The Matrix is one of my favorite movies, but it is a great example about how we can exaggerate the problems of the new technological world.  It's a dystopian view of a future where humans have become an energy supply for computers.  As with most dystopian stories it's more about the present than the future.  It was one of many movies during that era that included pale skinned "hackers" who did nothing but sit behind a computer all day.  The main anxiety expressed by theses movies, The Matrix in particular, was that humans would choose to live in a virtual world rather than the "real world."  The revolution depicted in The Matrix movies is really about humans reasserting that "the real" is preferred to "the virtual" even though ironically the humans have to master an incredible amount of technology in order to be victorious.

Why am I confident that we don't need to worry that we'll ever choose "the virtual" over "the real"?  My wife happens to work in the industry of live performances, which given the advances in HD TV and surround sound should have gone the way of the dinosaurs.  But her organization does fairly well - even in the middle of the country.  If you look at Broadway - the trends are even more astounding.  The Book of Mormon has eight performances a week - but if you want a ticket you're looking at a 4-6 month wait.

Running and multi-sport event participation growth has been explosive - even through the recession.  Many of us complain about the crazy cost of races - or how we have to log on to our computers to register for a race in the first five minutes it's open in order to get in.  Road races have somehow become as popular as rock concerts.  Even though that fact is a little disturbing to many of us who just "want to race" without all the insanity - I think it's an overall positive for our society.  We are choosing the real over the virtual.  I think we're realizing that as great as computers are there are some things they just can't simulate. 

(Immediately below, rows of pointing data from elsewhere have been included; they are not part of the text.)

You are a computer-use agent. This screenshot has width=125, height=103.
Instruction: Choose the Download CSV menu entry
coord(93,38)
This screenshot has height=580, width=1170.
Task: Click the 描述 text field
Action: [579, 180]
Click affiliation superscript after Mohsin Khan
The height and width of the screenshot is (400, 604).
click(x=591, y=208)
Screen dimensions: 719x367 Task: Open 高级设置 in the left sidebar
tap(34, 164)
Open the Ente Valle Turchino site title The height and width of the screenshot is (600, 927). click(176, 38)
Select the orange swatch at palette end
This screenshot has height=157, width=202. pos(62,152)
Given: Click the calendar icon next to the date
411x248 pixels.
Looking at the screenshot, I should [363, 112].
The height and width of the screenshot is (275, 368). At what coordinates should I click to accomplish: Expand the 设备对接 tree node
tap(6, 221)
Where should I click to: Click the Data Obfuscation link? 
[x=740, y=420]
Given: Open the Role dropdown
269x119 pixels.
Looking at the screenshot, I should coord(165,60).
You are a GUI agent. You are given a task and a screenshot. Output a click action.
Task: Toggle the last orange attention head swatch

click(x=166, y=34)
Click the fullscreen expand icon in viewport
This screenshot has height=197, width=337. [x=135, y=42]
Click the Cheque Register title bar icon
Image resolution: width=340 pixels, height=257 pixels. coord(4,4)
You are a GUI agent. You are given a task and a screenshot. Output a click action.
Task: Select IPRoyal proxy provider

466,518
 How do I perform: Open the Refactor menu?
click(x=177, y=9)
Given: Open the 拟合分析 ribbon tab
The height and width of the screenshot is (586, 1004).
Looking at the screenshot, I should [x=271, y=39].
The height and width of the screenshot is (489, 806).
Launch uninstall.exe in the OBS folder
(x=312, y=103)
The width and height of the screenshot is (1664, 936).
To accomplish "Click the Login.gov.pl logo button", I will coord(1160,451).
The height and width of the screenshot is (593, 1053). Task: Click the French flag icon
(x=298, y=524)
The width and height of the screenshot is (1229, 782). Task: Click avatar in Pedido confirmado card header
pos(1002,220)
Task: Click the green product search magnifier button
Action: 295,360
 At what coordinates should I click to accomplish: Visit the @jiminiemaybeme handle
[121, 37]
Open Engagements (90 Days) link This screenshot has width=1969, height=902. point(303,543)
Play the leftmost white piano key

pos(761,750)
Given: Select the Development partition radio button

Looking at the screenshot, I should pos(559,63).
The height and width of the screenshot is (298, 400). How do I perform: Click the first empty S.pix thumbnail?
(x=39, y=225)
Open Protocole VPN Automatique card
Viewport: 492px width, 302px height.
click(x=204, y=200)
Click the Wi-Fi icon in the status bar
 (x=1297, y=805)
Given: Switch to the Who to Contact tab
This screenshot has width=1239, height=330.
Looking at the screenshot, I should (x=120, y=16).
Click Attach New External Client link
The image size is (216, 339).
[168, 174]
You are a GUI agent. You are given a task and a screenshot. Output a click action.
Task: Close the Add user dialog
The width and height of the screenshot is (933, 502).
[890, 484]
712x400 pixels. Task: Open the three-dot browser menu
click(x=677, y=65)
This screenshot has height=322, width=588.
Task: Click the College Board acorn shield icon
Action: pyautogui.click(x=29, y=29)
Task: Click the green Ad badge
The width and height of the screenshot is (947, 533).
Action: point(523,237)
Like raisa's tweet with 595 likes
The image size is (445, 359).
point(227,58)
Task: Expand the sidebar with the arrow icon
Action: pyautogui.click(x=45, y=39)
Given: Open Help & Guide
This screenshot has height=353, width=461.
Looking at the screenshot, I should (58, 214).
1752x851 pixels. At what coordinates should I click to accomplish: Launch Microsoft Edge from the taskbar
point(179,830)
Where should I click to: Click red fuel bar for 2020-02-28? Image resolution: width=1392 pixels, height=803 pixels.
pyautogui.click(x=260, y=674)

Humans interact - it's what we do.  All of these technological advancements help us to interact.  If they don't help us build real connections with other people than they will most likely go away.  If they don't lead to us looking into the eyes of another human - leading us to shaking a hand - or maybe even a hug - these technologies are just instruments.  They are not evil or good on their own - it's all how we use them.

So when I see people giving up facebook for Lent - I kind of laugh.  Why give up interactions with others?  Yes, many people are annoying - but you can just choose to ignore them.  Why push away all of humanity?  You might miss something important.  You might miss the opportunity to make a real connection with another human being, which in the end, may be the only thing that really matters.